• Task directions
All the entries, exactly as they read, must be written out again.

[Data items]
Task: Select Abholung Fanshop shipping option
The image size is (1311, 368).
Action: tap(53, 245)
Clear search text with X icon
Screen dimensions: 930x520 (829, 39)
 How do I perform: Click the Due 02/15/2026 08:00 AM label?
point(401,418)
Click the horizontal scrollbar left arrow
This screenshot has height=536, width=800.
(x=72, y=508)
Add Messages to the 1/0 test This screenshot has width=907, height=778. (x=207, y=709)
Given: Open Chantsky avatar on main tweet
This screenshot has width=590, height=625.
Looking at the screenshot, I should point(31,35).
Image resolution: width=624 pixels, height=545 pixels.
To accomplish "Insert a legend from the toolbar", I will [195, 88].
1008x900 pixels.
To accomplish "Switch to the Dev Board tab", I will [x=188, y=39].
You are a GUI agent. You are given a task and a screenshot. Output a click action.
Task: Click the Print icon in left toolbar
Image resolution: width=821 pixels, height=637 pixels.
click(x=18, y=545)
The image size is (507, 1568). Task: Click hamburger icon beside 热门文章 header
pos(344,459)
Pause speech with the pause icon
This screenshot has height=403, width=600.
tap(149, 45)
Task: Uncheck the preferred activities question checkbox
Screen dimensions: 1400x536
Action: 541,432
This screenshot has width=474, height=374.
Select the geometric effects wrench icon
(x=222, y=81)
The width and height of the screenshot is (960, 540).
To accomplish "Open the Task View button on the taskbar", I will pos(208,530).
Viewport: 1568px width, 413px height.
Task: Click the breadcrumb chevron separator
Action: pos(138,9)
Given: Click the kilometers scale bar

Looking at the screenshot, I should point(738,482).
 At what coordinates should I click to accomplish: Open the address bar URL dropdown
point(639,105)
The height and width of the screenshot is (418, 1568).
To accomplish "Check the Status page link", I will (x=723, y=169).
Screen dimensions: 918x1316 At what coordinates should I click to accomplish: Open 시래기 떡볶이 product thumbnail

• Task response
Task: Select Abholung Fanshop shipping option
The image size is (1311, 368).
Action: tap(53, 245)
Clear search text with X icon
Screen dimensions: 930x520 (829, 39)
 How do I perform: Click the Due 02/15/2026 08:00 AM label?
point(401,418)
Click the horizontal scrollbar left arrow
This screenshot has height=536, width=800.
(x=72, y=508)
Add Messages to the 1/0 test This screenshot has width=907, height=778. (x=207, y=709)
Given: Open Chantsky avatar on main tweet
This screenshot has width=590, height=625.
Looking at the screenshot, I should point(31,35).
Image resolution: width=624 pixels, height=545 pixels.
To accomplish "Insert a legend from the toolbar", I will [195, 88].
1008x900 pixels.
To accomplish "Switch to the Dev Board tab", I will [x=188, y=39].
You are a GUI agent. You are given a task and a screenshot. Output a click action.
Task: Click the Print icon in left toolbar
Image resolution: width=821 pixels, height=637 pixels.
click(x=18, y=545)
The image size is (507, 1568). Task: Click hamburger icon beside 热门文章 header
pos(344,459)
Pause speech with the pause icon
This screenshot has height=403, width=600.
tap(149, 45)
Task: Uncheck the preferred activities question checkbox
Screen dimensions: 1400x536
Action: 541,432
This screenshot has width=474, height=374.
Select the geometric effects wrench icon
(x=222, y=81)
The width and height of the screenshot is (960, 540).
To accomplish "Open the Task View button on the taskbar", I will pos(208,530).
Viewport: 1568px width, 413px height.
Task: Click the breadcrumb chevron separator
Action: pos(138,9)
Given: Click the kilometers scale bar

Looking at the screenshot, I should point(738,482).
 At what coordinates should I click to accomplish: Open the address bar URL dropdown
point(639,105)
The height and width of the screenshot is (418, 1568).
To accomplish "Check the Status page link", I will (x=723, y=169).
Screen dimensions: 918x1316 At what coordinates should I click to accomplish: Open 시래기 떡볶이 product thumbnail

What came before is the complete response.